» Work to do:
Reproduce verbatim the part of the entries that opens with the line containing "has width=2560, height=1440." and closes with the line containing "pyautogui.click(x=1330, y=1076)", both of those lines included.

==== Source material

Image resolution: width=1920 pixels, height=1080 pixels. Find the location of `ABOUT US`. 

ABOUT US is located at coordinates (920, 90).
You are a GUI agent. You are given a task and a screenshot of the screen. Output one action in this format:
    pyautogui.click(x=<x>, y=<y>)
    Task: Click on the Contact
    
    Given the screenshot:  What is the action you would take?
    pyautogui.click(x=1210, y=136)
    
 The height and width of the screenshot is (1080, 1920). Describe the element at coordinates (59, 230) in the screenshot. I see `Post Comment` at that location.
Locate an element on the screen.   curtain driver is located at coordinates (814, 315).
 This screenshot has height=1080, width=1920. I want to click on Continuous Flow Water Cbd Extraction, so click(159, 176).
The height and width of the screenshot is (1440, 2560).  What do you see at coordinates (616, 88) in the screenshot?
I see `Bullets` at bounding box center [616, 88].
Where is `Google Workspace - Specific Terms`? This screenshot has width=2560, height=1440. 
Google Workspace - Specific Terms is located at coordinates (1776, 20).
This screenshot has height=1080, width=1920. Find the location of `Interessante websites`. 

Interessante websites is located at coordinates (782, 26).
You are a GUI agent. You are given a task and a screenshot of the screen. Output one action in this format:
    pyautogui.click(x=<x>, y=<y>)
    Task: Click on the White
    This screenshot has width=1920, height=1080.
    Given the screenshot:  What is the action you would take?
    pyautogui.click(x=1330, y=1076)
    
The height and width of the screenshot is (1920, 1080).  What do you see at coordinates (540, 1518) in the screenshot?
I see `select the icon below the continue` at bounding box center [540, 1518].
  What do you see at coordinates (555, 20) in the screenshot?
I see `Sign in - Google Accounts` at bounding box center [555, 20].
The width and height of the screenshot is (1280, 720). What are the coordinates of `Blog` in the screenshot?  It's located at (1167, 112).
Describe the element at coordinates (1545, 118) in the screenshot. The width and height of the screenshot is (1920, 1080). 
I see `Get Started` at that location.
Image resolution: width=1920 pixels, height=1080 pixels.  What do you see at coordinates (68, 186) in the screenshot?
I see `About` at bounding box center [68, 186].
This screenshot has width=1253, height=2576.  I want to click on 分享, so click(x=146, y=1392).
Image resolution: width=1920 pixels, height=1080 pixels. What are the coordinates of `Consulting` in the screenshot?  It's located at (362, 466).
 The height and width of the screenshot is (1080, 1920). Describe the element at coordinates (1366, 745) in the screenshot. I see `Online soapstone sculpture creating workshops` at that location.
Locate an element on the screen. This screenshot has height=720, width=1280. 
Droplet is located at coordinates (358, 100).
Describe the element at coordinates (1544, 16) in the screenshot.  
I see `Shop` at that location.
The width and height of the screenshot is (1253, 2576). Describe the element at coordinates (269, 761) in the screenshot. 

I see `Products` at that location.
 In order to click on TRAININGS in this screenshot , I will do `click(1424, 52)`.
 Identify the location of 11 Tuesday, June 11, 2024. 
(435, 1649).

========

» The solution:
Where is `Google Workspace - Specific Terms`? This screenshot has width=2560, height=1440. 
Google Workspace - Specific Terms is located at coordinates (1776, 20).
This screenshot has height=1080, width=1920. Find the location of `Interessante websites`. 

Interessante websites is located at coordinates (782, 26).
You are a GUI agent. You are given a task and a screenshot of the screen. Output one action in this format:
    pyautogui.click(x=<x>, y=<y>)
    Task: Click on the White
    This screenshot has width=1920, height=1080.
    Given the screenshot:  What is the action you would take?
    pyautogui.click(x=1330, y=1076)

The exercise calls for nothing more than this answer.